**SOURCE EXTRACT:**
February 22. 2015
Right in line with our recent call, U.S. stocks rose for the week, sending the S&P 500 and Dow Jones Industrial Average to record levels. For the week, the Dow Jones Industrial Average advanced 121.09 points, or 0.7 percent, to 18,140.44 to top its closing high from Dec. 26. The S&P 500 climbed 0.6 percent to a record 2,110.3 in the holiday-shortened week, its third record close for the year. The Nasdaq advanced 1.3 percent from last Friday’s close to 4,955.97. Most key S&P sectors ended in positive territory for the week, led by health care. Energy was the only decliner. The CBOE Volatility Index (VIX), widely considered the best gauge of fear in the market, fell to 14.30.

**DATA SHOWN:**
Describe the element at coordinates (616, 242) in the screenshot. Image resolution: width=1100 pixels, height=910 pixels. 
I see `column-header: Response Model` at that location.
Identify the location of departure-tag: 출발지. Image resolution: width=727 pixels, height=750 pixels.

**EXPLORE THE MATERIAL:**
(a) List every market index that the market report names.
(b) Write out the market report word for word from "February 22. 2015" to "fell to 14.30.".
The material has no connection to the market report.

**ANSWERS TO THE EXERCISE:**
(a)
S&P 500
Dow Jones Industrial Average
Nasdaq
CBOE Volatility Index (VIX)

(b)
February 22. 2015
Right in line with our recent call, U.S. stocks rose for the week, sending the S&P 500 and Dow Jones Industrial Average to record levels. For the week, the Dow Jones Industrial Average advanced 121.09 points, or 0.7 percent, to 18,140.44 to top its closing high from Dec. 26. The S&P 500 climbed 0.6 percent to a record 2,110.3 in the holiday-shortened week, its third record close for the year. The Nasdaq advanced 1.3 percent from last Friday’s close to 4,955.97. Most key S&P sectors ended in positive territory for the week, led by health care. Energy was the only decliner. The CBOE Volatility Index (VIX), widely considered the best gauge of fear in the market, fell to 14.30.